The DNA of the business was to tackle discrimination and disadvantage within the labour market through providing high quality, Real Living Wage employment and decent working conditions while providing quality, environmentally friendly services which improved the fabric of local communities. There was a fundamental shift away from working as a traditional charity working for beneficiaries to putting the interests of our employees at the heart of building a sustainable business.
From the offset, providing employee voice was integral to building business success. In return for the Real Living Wage and quality working conditions, our community business model needs our employees to do the best that they can to provide quality services. Yet the lived experience and the disadvantages created by the labour market could be conducive to low levels of trust, low aspirations and confidence in the workplace to deliver respect and to eliminate the low status of the occupations that they were involved in.

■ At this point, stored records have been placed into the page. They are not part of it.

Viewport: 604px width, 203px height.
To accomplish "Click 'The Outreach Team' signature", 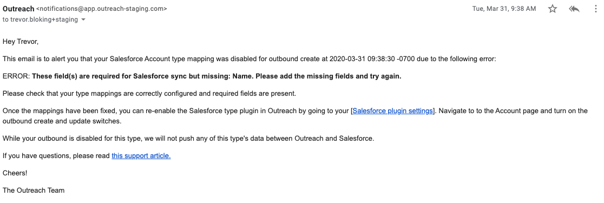I will pyautogui.click(x=34, y=191).
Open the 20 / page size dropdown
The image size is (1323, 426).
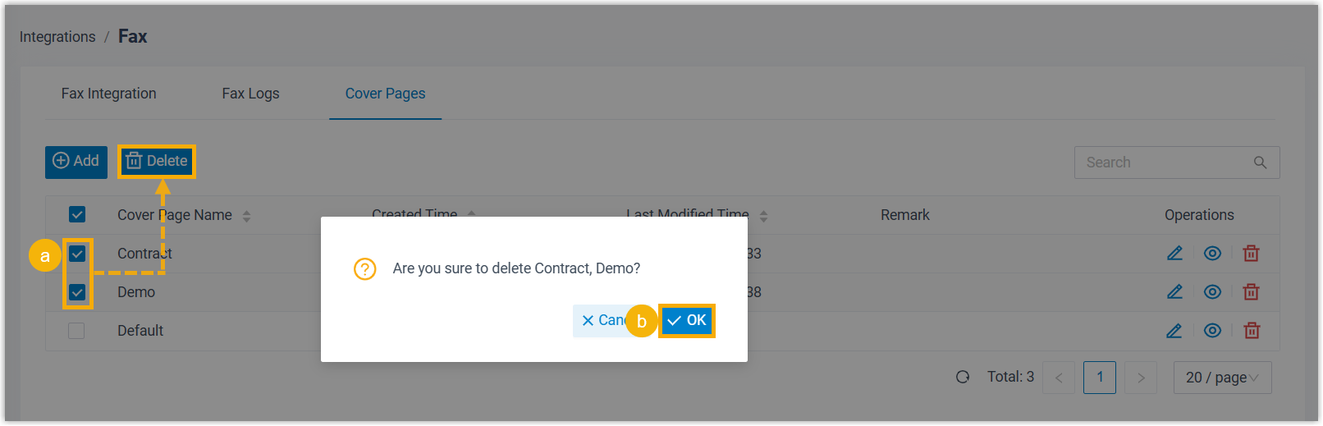pyautogui.click(x=1222, y=378)
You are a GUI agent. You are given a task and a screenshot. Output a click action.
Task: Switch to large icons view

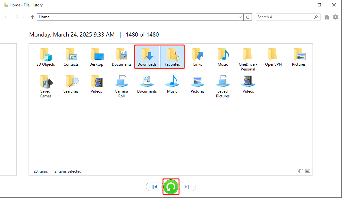(x=308, y=171)
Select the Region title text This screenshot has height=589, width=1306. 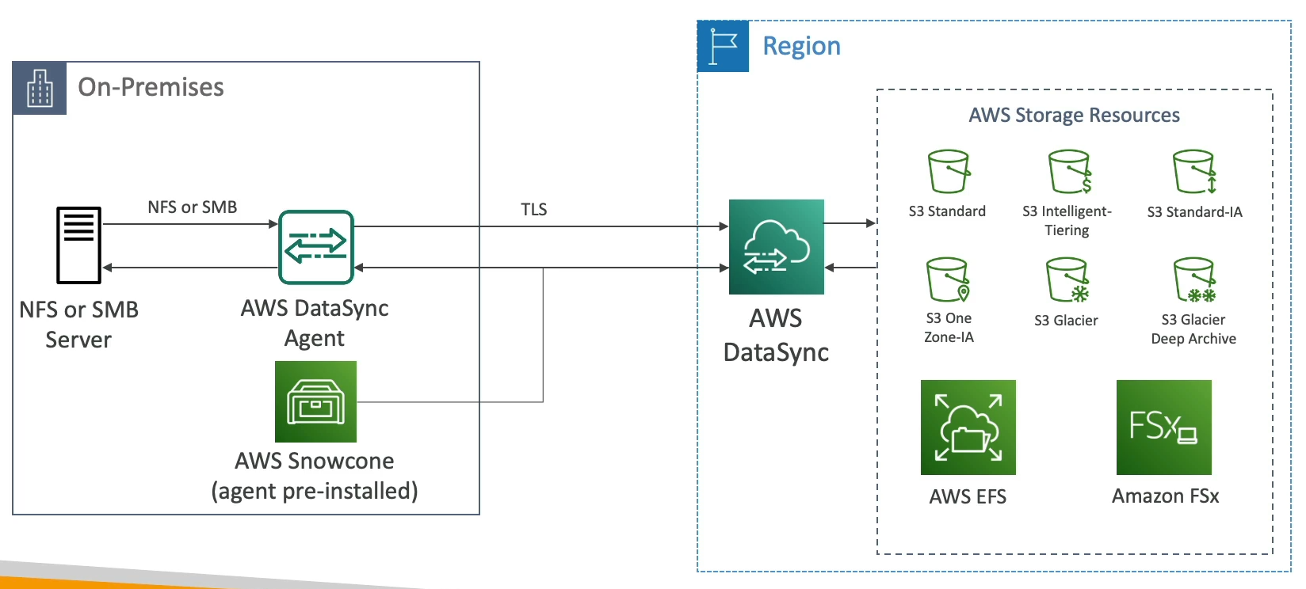(x=801, y=47)
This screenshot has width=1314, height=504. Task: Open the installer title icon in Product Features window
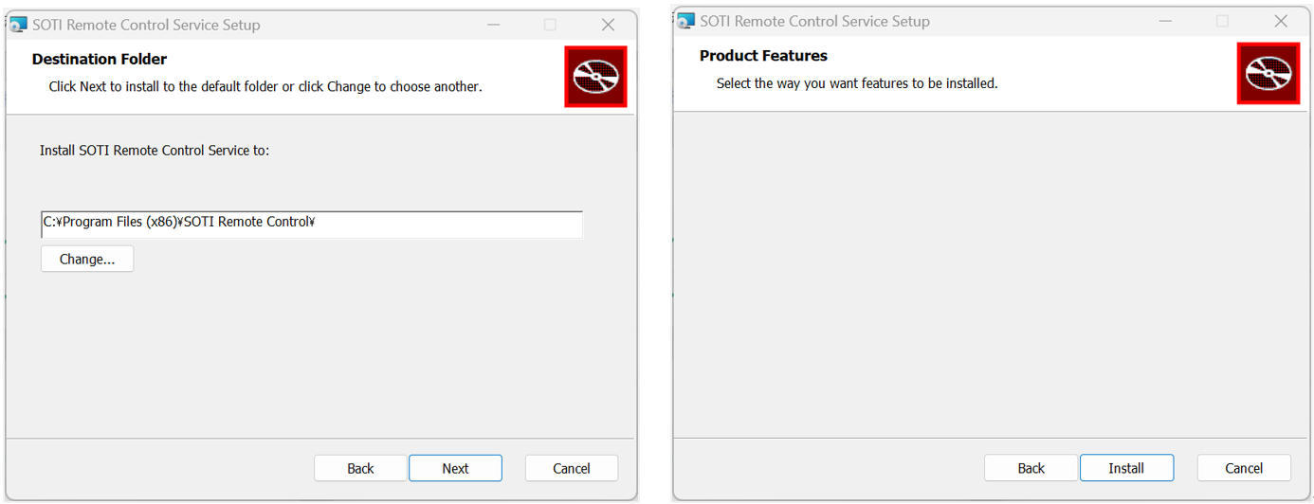pos(685,21)
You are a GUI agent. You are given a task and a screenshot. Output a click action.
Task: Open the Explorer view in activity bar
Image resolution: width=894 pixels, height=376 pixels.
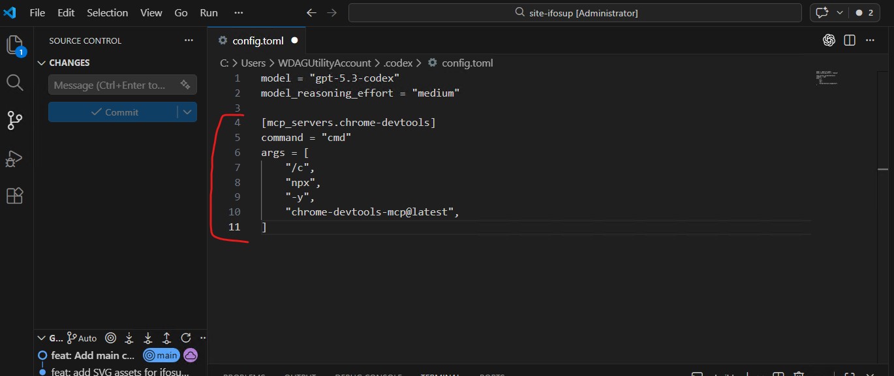click(14, 44)

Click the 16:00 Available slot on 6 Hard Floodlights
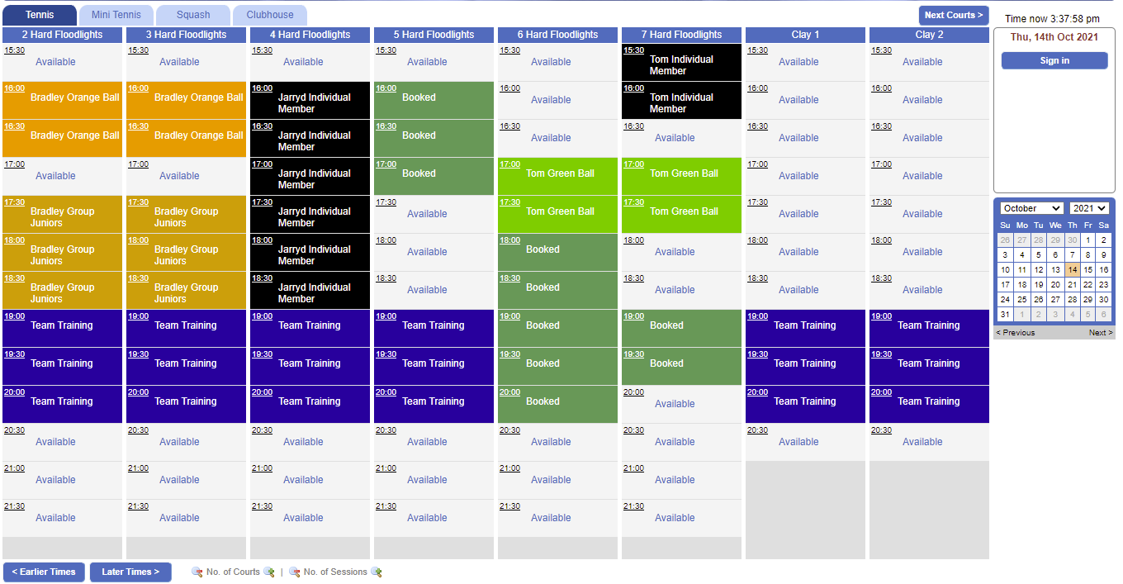coord(551,100)
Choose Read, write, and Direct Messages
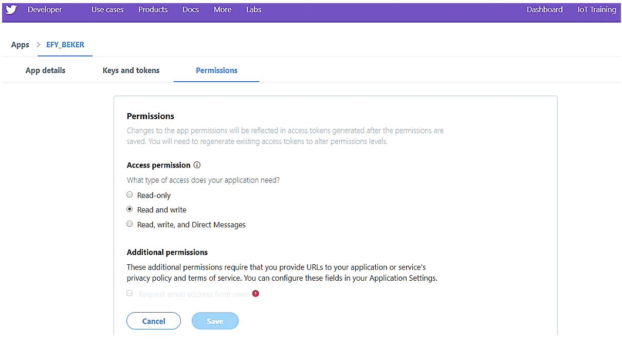This screenshot has width=622, height=363. click(x=130, y=224)

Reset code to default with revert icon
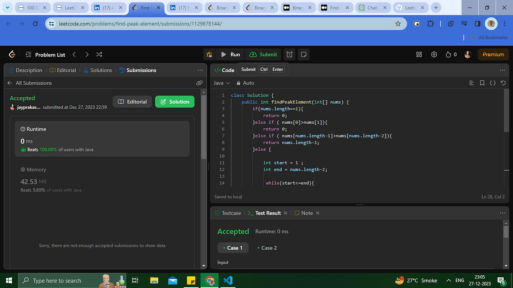pyautogui.click(x=503, y=83)
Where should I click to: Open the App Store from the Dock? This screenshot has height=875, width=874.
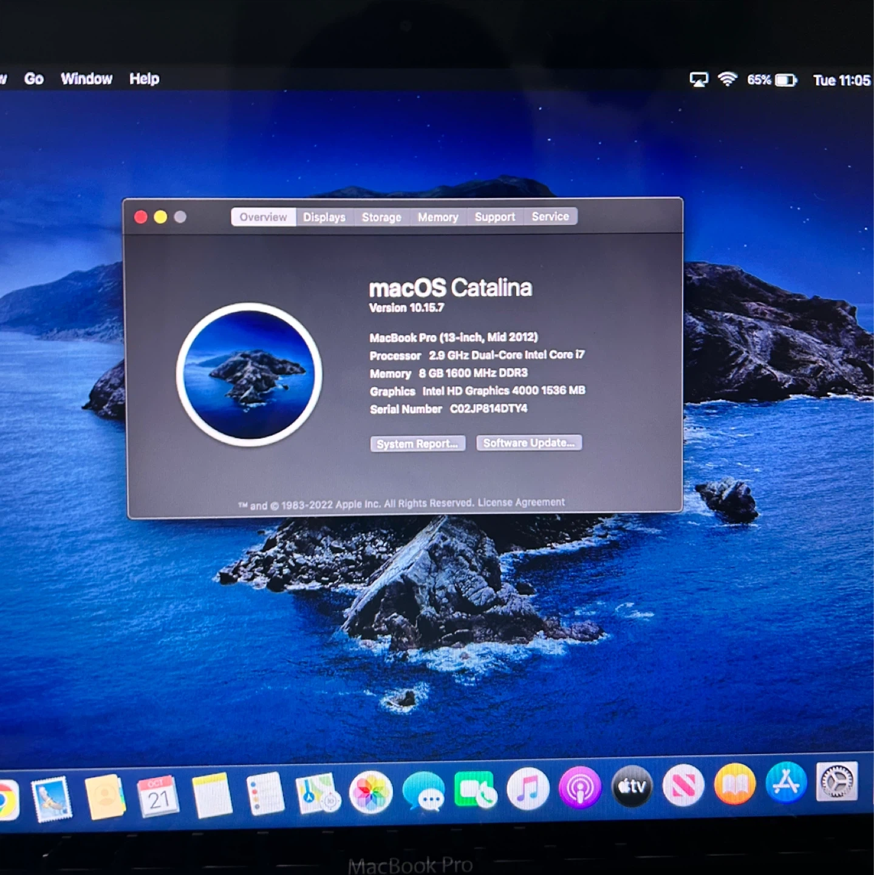pos(786,783)
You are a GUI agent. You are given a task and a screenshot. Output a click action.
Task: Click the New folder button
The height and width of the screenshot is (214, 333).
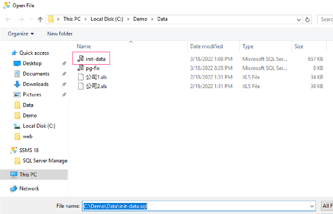(x=60, y=34)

Our employees are drawn from diverse walks of life with one thing in common. The labour market disadvantages them for diverse reasons: from inflexible working hours or institutional discrimination to failing to cater for caring responsibilities or for people with no previous experience in the labour market. To build a sustainable business, we needed to prove to our employees that jobs in the everyday economy are vitally important, worthy of respect and build the confidence of our employees to deliver frontline services through devolved management and working in one team. To do this, we had to build the skills, confidence, capabilities and capacities of our employees and enabling them to have full voice independent of a seemingly well-meaning management.
Employee voice prevents issues from escalating and allows for collaborative solutions during change or crisis. It contributes greatly to organisational resilience.
Developing employee voice and engagement within an organisation is an ongoing process that enhances trust and respect with more employee involvement in the development of our business. Aspire now has worker representatives on its Board that help steer the business and connect it with the frontline. There is high employee morale and low staff turnover. Employee voice prevents issues from escalating and allows for collaborative solutions during change or crisis. It contributes greatly to organisational resilience.
Involving employees in decision-making and managing change and positive engagement with Trade Unions cuts across all parts of the Mayor of London’s Good Work Standard, which Aspire achieved in 2021. Trade unions have been a vital part of helping to achieve and develop employee voice within Aspire. In 2016, following employee research, Aspire signed a recognition agreement with Community, a smaller general union. Community focuses on developing a partnership approach with employers, believing that while there may be differences, both employers and trade unions have a shared interest in pursuing the route to developing sustainable businesses. The alignment of the organisations was reflected in the agreement: "Partnership working will explore how the Union and Community Enterprise can work together to strengthen the capacities of local communities and to promote stronger communities and a sense of well-being." Since then, a learning partnership has been formed, providing employees, their families, and other local communities with access to over 400 training courses. The Union also supports the organisation through periods of change and crisis, from collaborating during a High Court Action to actively participating in Aspire’s #BetterForUs campaign.
Good employment and employee voice are critical factors in breaking down inequality and poverty. Yet, all too often, the voices of the most disadvantaged in our labour force are left unheard or ignored. The #BetterForUs Campaign, run by Aspire Community Works and supported by Trust for London and Community, aims to amplify employee voice, particularly amongst people in the everyday economy. It incorporates employee voice as one of its five key principles.